The average rate on a 30-year fixed-rate mortgage is currently at 7.085 percent. That’s fairly high. High enough that you might be considering refinancing. If you are thinking of making that move, here are some things to do right now.
Check Your Credit
One of the first things to do when considering refinancing is to check your credit score. This three-digit score goes a long way in determining what offers you’ll receive from lenders. The higher your score, the better offers. If you check your report and find that your score is low, make an effort to improve it before refinancing.
Do The Math
As Money notes, you want to make sure this refinance makes sense financially before doing anything. There are costs associated with a refinance — usually between two and five percent of the loan total. For a refinance to make sense, you want to be able to recoup those charges and save money on the new loan. You can use a refinancing calculator to see where your break-even point is — that’s the amount of time it will take for the savings of the new loan to pass its costs.

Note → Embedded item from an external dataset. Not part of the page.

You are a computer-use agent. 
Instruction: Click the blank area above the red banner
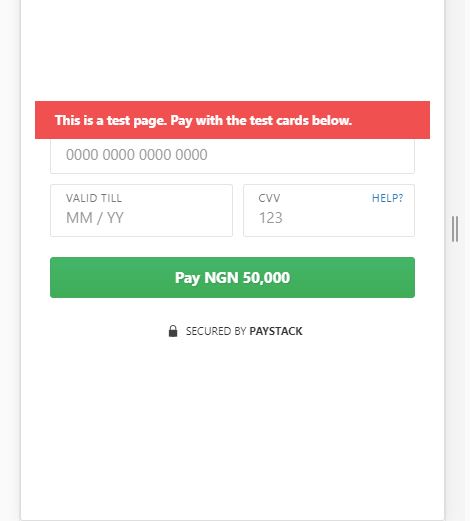pyautogui.click(x=232, y=50)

If you decide that the math adds up for you, shop around for the best mortgage rate offer. Don’t just go with the first one you see. You might want to first check with a bank or lender you’re already using. Often a lender will cut you a deal for using multiple products. However, be sure to check different types of lenders. Credit unions often offer lower mortgage rates than big banks. Once you find the best offer possible, sign on the dotted line and get to saving.